10. Payment - all accounts become due for payment on the last day of the month following month of despatch and are strictly net unless otherwise agreed. The company reserves the right to suspend manufacture or delivery of any orders on behalf of the purchaser who has an overdue account with the company.

11. The company reserves the right to suspend or cancel any unfulfilled obligations which have not been discharged for any cause over which the company has no control, or any orders outstanding on their books 12 calendar months after such orders have been placed.

12. If the purchaser shall make default in or commit any breach of its obligations or if the purchaser shall commit any act of bankruptcy or shall have any execution or distress levied upon any of its goods or property or being a company if any resolution or petition to wind up its business shall be passed or presented or if a receiver of its undertaking property or assets or any part thereof shall be appointed the company shall have the right forthwith to determine any contract then subsisting without prejudice to any claim or right the company might otherwise make or exercise.

13. The company shall not be liable
(a) (i) for loss from a package or unpacked consignment or for discrepancy between quantities dispatched by the company and received by the buyers.
(ii) for damage unless both they and the carriers are advised thereof by the buyers in writing (other than on a consignment note or delivery document within 3 days).
(b) for non delivery unless both they and the carriers are advised thereof by the buyers in writing (otherwise than a consignment note
or delivery document) within 21 days from the date of invoice. The invoice shall be accepted by the buyers as advice of despatch of the goods.

14. Packages: all chargeable cases, bags or cartons will be invoiced at date of despatch, but buyers will be credited in full if same are returned in good condition, carriage paid, within 3 months from date of despatch.

15. All goods forwarded either by motor or by rail are to be deemed to be at the risk of the buyers, whether the property in the goods has passed to the buyers or not.

16. Credit in respect of rejected or faulty material will only be made after return to and receipt of such material at sellers premises and notification of despatch of rejects will not be accepted as proof of delivery.

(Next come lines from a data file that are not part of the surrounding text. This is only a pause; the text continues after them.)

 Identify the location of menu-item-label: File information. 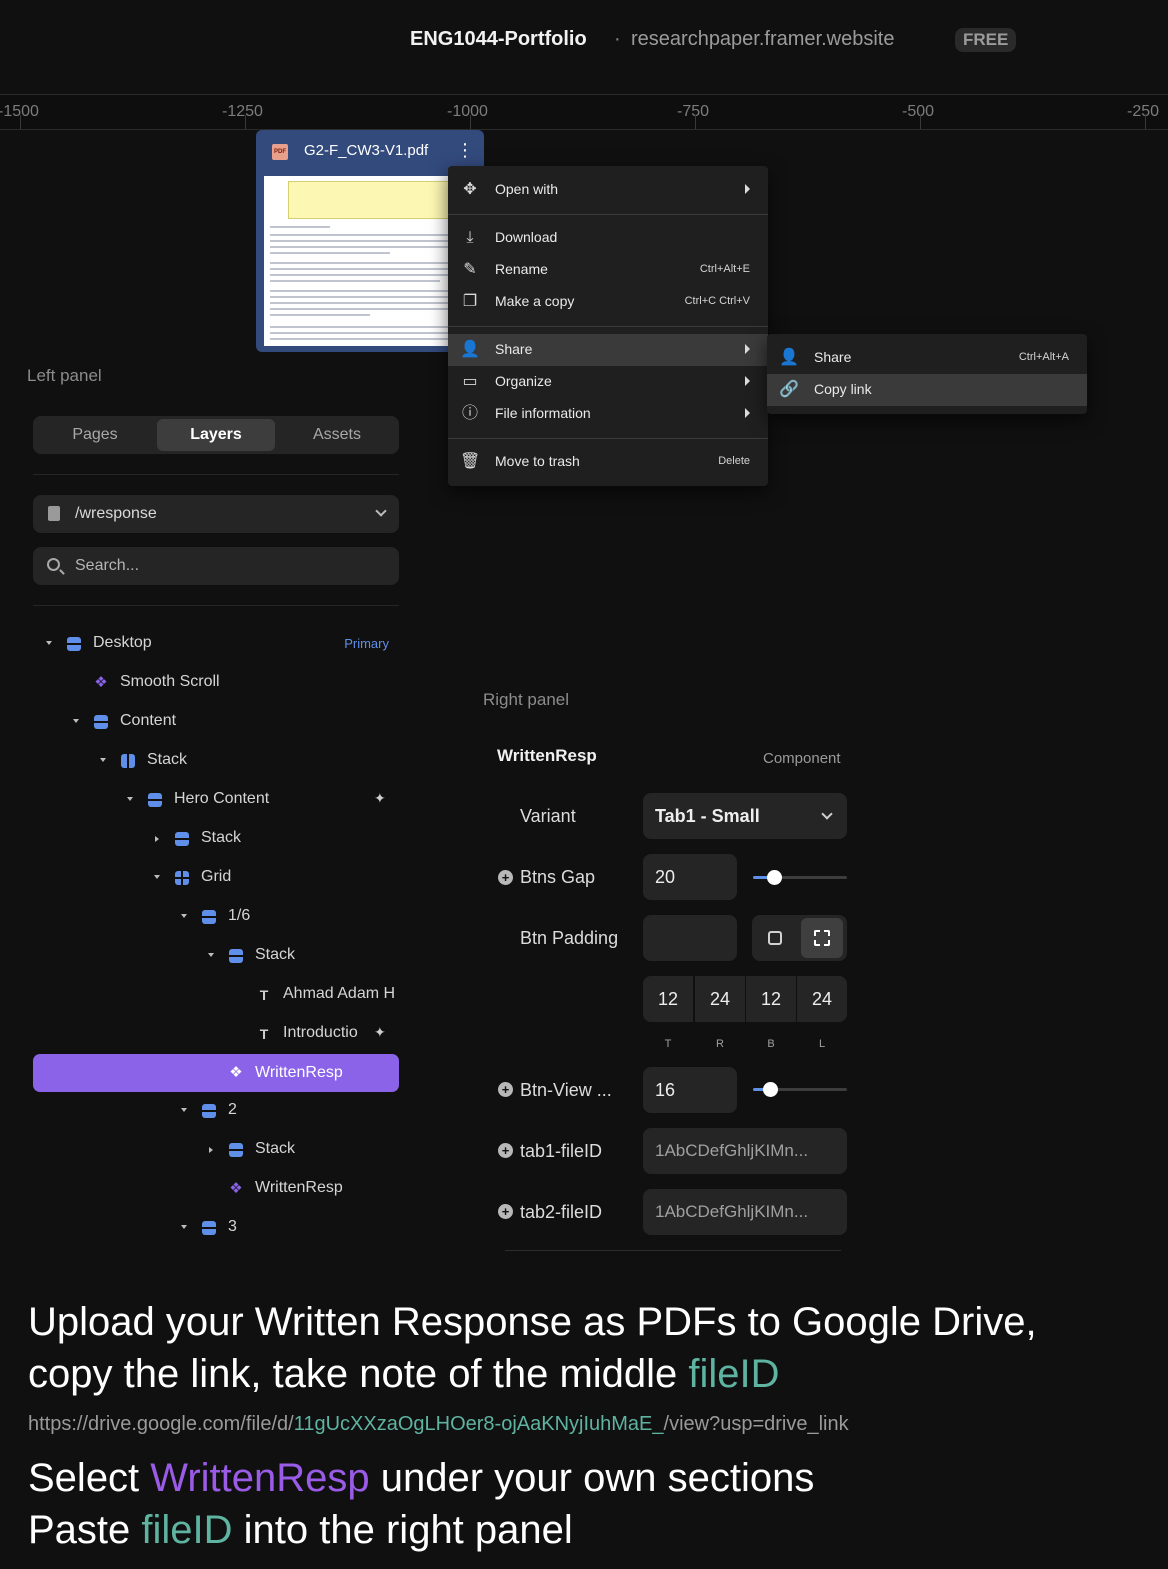
(543, 413). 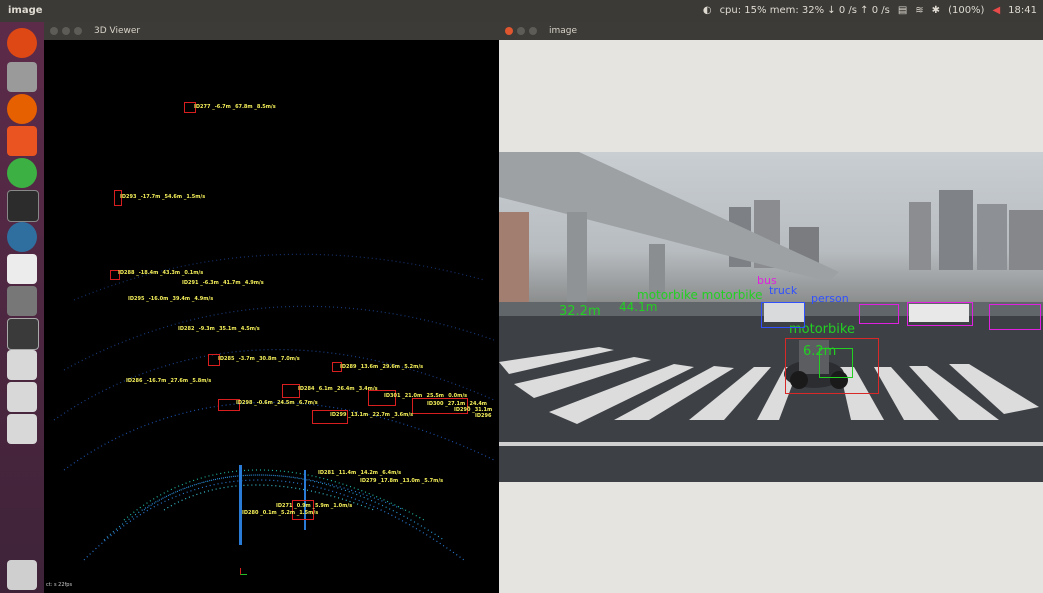 I want to click on object-label: ID279 _17.8m _13.0m _5.7m/s, so click(x=402, y=481).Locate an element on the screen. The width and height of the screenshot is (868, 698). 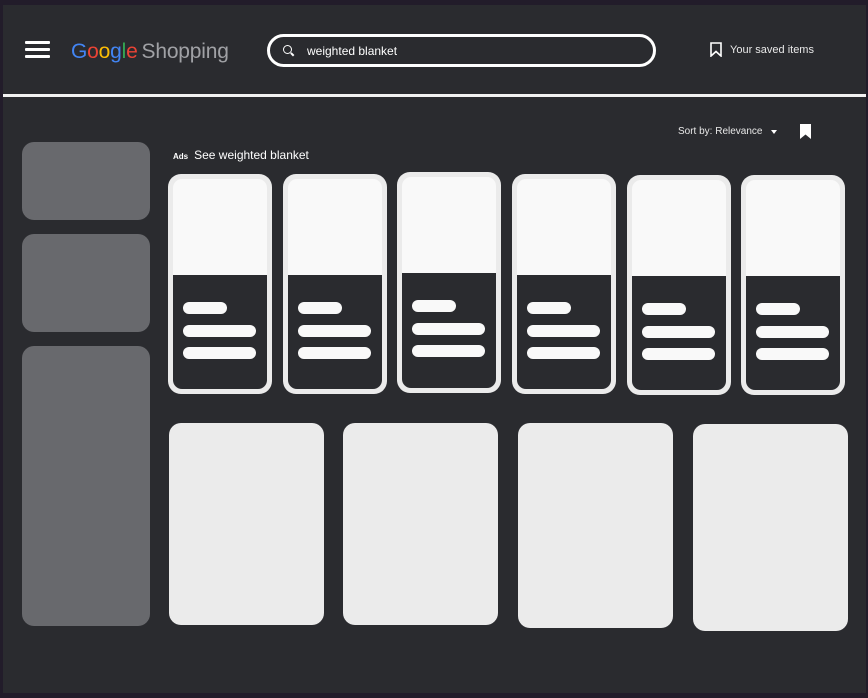
logo-letter: e is located at coordinates (132, 52).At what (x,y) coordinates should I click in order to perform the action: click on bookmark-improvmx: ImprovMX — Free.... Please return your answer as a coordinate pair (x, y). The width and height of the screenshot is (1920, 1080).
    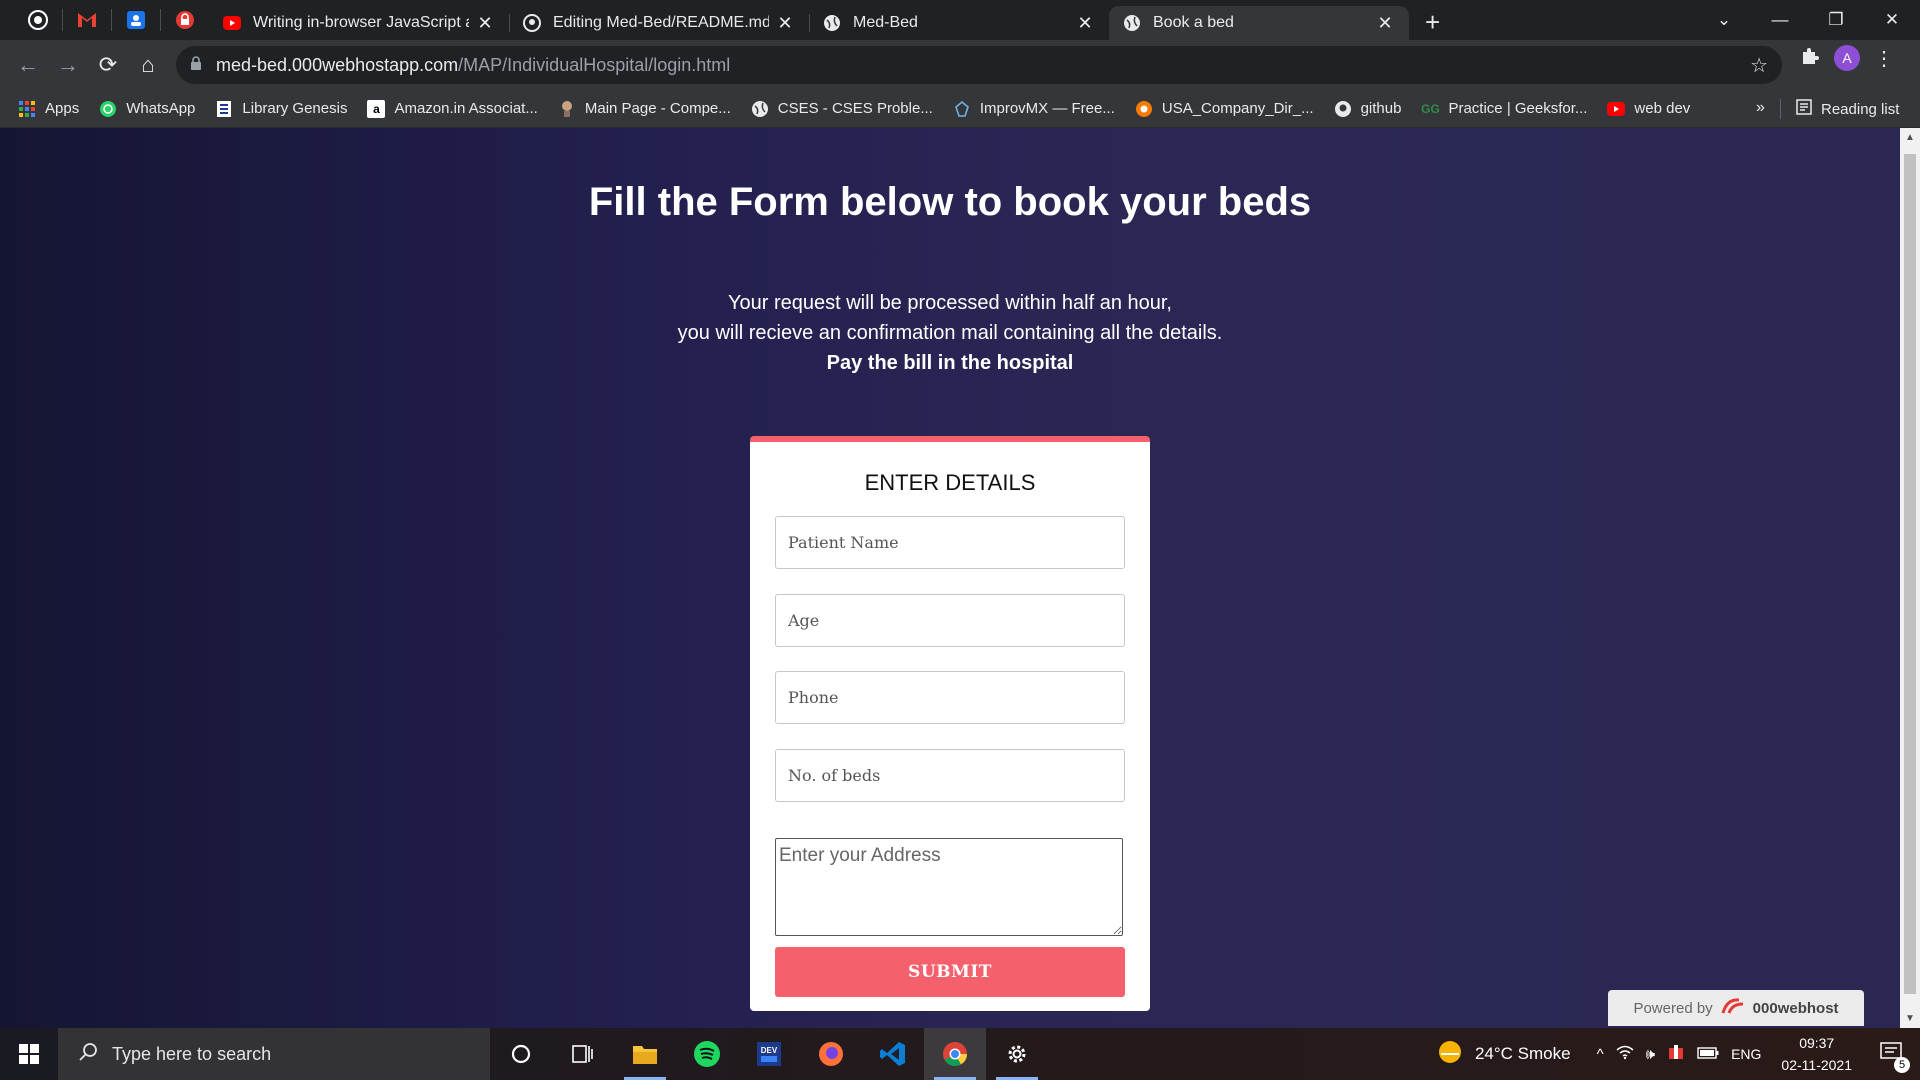
    Looking at the image, I should click on (1034, 109).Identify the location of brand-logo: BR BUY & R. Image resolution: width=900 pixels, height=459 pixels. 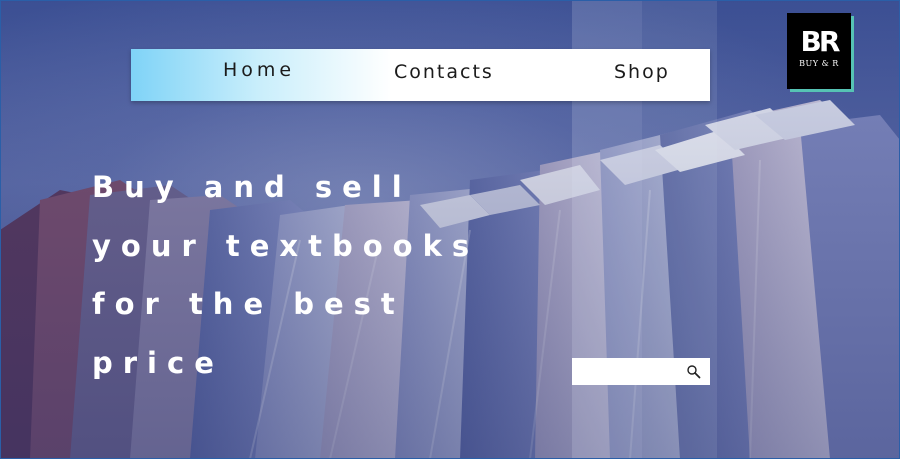
(819, 51).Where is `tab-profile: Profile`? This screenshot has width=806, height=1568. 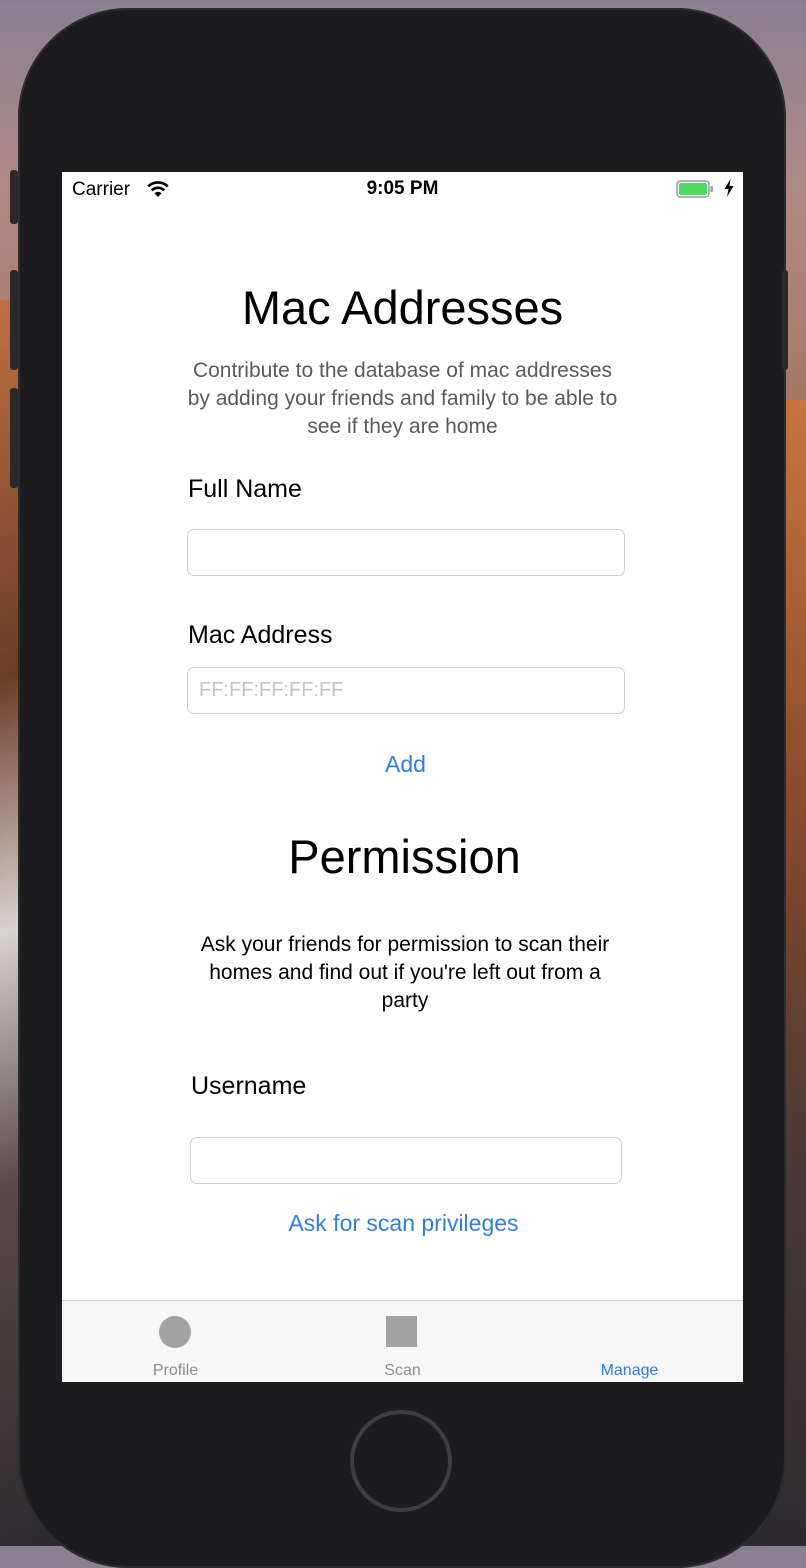
tab-profile: Profile is located at coordinates (176, 1342).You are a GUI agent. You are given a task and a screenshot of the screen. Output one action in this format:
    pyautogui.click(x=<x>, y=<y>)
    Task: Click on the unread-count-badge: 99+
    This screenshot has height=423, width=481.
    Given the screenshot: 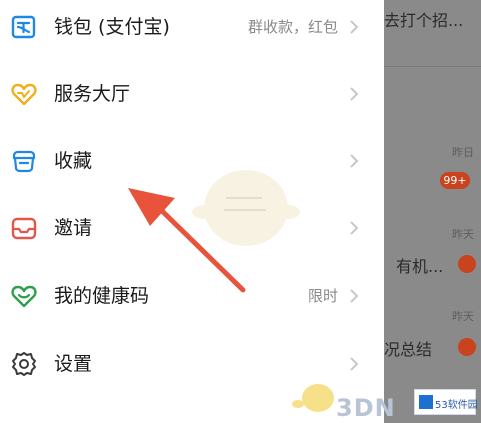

17. Title to the goods shall not pass from the company to the purchaser unless and until the company has received from the purchaser the full price due under this or any other contract and should the purchaser default in any such payment of goods already delivered shall remain the company’s property and the company shall be entitled to repossess them.

18. The conditions and any contract between the company shall in all respects be construed and operated in English contract and English Law.

19. A 15% handling charge will be levied on goods returned for credit when incorrectly ordered and on orders cancelled subsequent to goods being manufactured assembled or packaged.

20. Customers should comply with the National Approvals and Regulations on the Use of Fastening Elements. In case of doubt, please contact SFS intec Ltd.

21. The company reserves the right to charge interest at 3% per annum above the current base rate of Barclays plc for every month or part month outstanding on overdue accounts, or the rate of statutory interest applying at the time under Section 69 of the County Court Rules 1984 (or any subsequent laws which may effect this) whichever is the higher rate.

22. The company reserves the right to levy an administration charge, to be determined by the company on any overdue account in the event that it becomes necessary to recover the debt through the commencement of local action.